Clinical and genetic characterization of NIPA1 mutations in a Taiwanese cohort with hereditary spastic paraplegia.

OBJECTIVE

NIPA1 mutations have been implicated in hereditary spastic paraplegia (HSP) as the cause of spastic paraplegia type 6 (SPG6). The aim of this study was to investigate the clinical and genetic features of SPG6 in a Taiwanese HSP cohort.

METHODS

We screened 242 unrelated Taiwanese patients with HSP for NIPA1 mutations. The clinical features of patients with a NIPA1 mutation were analyzed. Minigene-based splicing assay, RT-PCR analysis on the patients' RNA, and cell-based protein expression study were utilized to assess the effects of the mutations on splicing and protein expression.

RESULTS

Two patients were identified to carry a different heterozygous NIPA1 mutation. The two mutations, c.316G>A and c.316G>C, are located in the 3' end of NIPA1 exon 3 near the exon-intron boundary and putatively lead to the same amino acid substitution, p.G106R. The patient harboring NIPA1 c.316G>A manifested spastic paraplegia, epilepsy and schizophrenia since age 17 years, whereas the individual carrying NIPA1 c.316G>C had pure HSP since age 12 years.

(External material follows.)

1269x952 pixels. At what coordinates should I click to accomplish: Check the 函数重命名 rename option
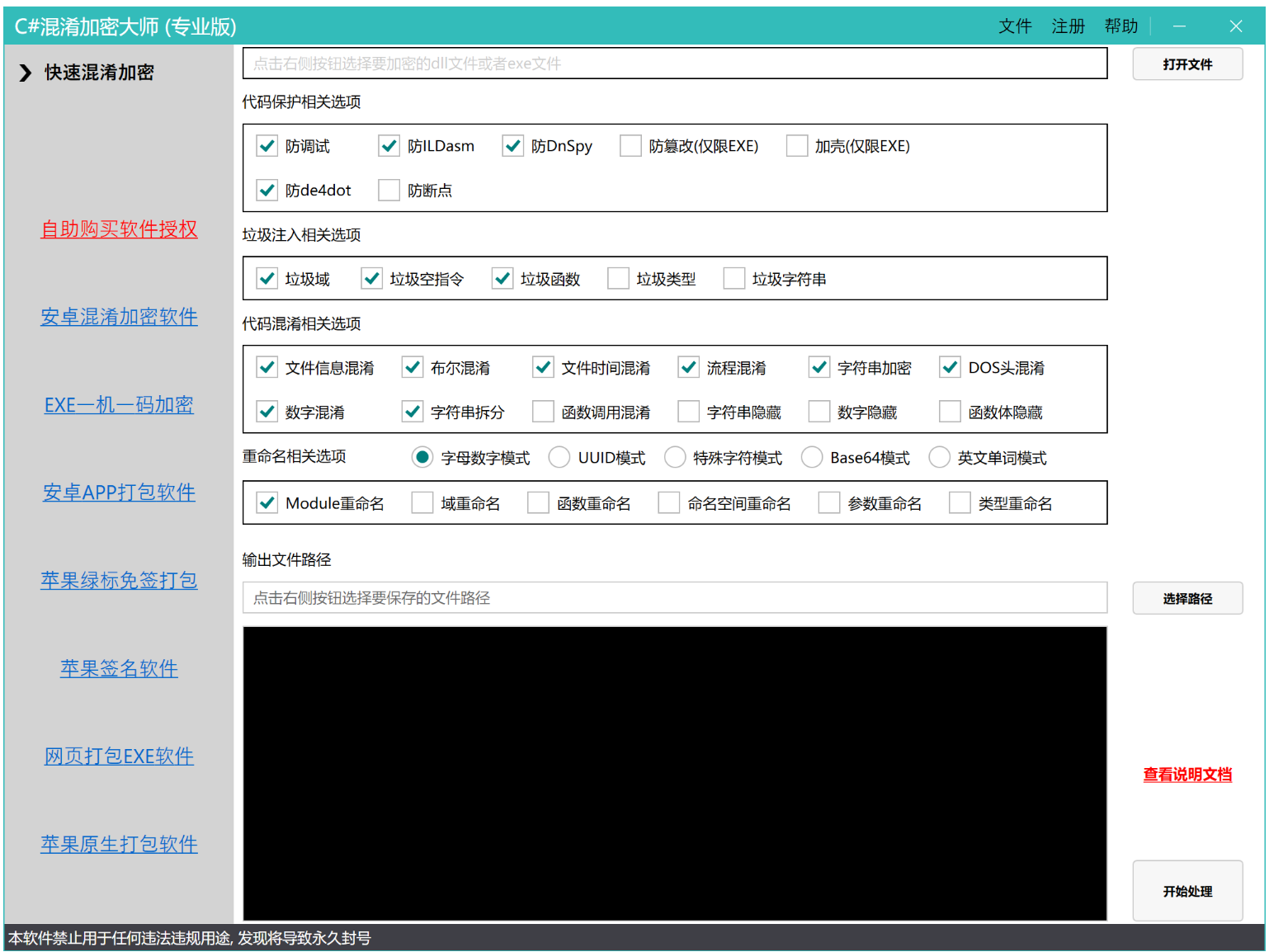click(x=539, y=502)
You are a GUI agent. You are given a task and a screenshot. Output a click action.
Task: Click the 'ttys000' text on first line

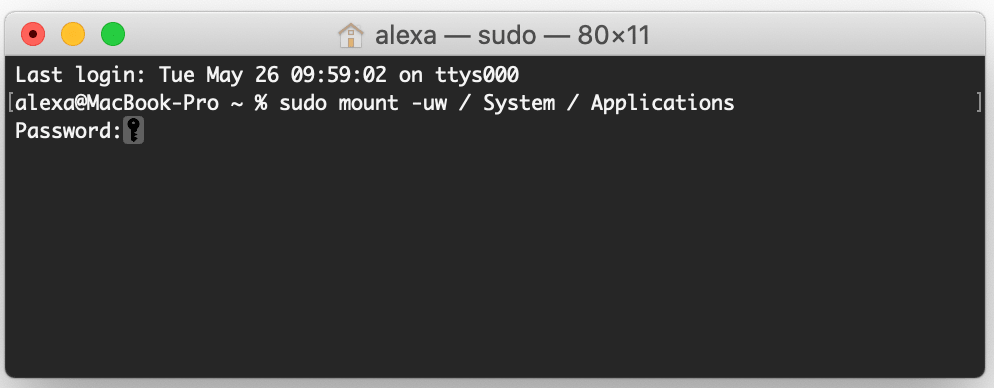click(x=477, y=75)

We reviewed literature and found that epilepsy was present in multiple individuals with NIPA1 c.316G>A but none with NIPA1 c.316G>C. Functional studies demonstrated that both mutations did not affect splicing, but only the c.316G>A mutation was associated with a significantly reduced NIPA1 protein expression.

INTERPRETATION

SPG6 accounted for 0.8% of HSP cases in the Taiwanese cohort. The NIPA1 c.316G>A and c.316G>C mutations are associated with adolescent-onset complex and pure form HSP, respectively. The different effects on protein expression of the two mutations may be associated with their phenotypic discrepancy.